Me voilà donc dans le sérail avec cinq femmes qui appartenaient au sheik. Elles m'ont apporté beaucoup de sorbets et félère[46] c'est-à-dire des pâtisseries et limonade, mais j'avais le cœur gros, je n'acceptai rien. Je me voyais au milieu de ces dames, avec une seule chemise bleue sur mon corps.
J'ai été obligé de pleurer auprès de ces dames. Toutes ces bonnes personnes pleuraient aussi de mon sort, en me consolant le mieux qu'elles pouvaient.

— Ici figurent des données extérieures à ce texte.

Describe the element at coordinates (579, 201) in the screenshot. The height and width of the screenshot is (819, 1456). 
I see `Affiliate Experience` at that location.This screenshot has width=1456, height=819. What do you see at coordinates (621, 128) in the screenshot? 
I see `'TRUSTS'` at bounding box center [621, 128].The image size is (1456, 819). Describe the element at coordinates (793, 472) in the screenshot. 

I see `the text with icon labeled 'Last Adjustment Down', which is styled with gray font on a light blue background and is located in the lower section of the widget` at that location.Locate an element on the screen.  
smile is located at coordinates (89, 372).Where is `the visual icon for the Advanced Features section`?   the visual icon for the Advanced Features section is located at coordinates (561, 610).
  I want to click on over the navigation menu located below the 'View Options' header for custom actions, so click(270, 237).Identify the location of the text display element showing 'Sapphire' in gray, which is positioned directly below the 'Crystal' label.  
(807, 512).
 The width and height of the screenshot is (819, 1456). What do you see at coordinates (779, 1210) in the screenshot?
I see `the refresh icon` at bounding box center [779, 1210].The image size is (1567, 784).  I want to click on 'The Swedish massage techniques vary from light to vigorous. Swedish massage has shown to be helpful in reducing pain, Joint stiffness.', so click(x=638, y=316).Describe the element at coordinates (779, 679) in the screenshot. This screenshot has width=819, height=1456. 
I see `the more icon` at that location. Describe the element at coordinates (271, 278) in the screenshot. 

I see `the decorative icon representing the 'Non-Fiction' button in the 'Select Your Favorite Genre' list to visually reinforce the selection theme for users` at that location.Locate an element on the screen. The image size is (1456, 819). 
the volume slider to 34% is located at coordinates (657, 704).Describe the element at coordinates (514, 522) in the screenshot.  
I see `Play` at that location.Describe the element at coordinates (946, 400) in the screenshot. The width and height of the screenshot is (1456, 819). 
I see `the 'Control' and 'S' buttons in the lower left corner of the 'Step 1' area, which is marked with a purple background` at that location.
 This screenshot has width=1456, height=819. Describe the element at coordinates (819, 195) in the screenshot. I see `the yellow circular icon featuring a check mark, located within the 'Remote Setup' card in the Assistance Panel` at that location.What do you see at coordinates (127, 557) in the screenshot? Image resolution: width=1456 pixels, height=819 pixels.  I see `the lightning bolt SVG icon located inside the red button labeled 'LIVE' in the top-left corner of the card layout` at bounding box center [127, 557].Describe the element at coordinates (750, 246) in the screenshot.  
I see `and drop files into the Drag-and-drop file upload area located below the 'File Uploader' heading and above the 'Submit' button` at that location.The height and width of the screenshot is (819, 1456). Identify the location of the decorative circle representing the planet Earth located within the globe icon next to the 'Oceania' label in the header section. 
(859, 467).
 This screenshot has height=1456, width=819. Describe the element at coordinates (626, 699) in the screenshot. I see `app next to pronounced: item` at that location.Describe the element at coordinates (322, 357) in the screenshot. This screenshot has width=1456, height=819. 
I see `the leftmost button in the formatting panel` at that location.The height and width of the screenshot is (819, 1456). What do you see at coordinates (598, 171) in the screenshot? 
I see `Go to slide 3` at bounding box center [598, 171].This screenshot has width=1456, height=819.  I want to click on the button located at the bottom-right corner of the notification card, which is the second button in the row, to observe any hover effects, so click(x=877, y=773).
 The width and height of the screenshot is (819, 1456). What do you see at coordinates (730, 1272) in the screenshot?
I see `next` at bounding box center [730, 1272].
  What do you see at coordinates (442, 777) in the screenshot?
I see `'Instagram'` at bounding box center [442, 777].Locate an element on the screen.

Le même jour, le sheik El Bekri monta à cheval et alla chez le général en chef et lui demanda la permission de me garder avec lui; il lui a donné cette permission, en lui demandant si j'étais bien âgé et si j'étais un bon sujet. Le Sheik lui a répondu que oui: «Je réponds de lui, c'est un bon sujet, il est âgé de quinze ans et demi. Il appartenait, autrefois, à Sala-Bey, qui a été empoisonné par Djezzar-Pacha, à Saint-Jean d'Acre.»
Après ça, le général en chef lui dit: «Si le Mourad-Bey veut être bien raisonnable, je lui donnerai la permission de venir, avec tous ses Mameloucks, au Grand Caire[47].»
Après quelques heures, je vois arriver le sheik El Bekri. Il me dit:
«Vous êtes à mon service. Le général en chef m'a donné la permission.»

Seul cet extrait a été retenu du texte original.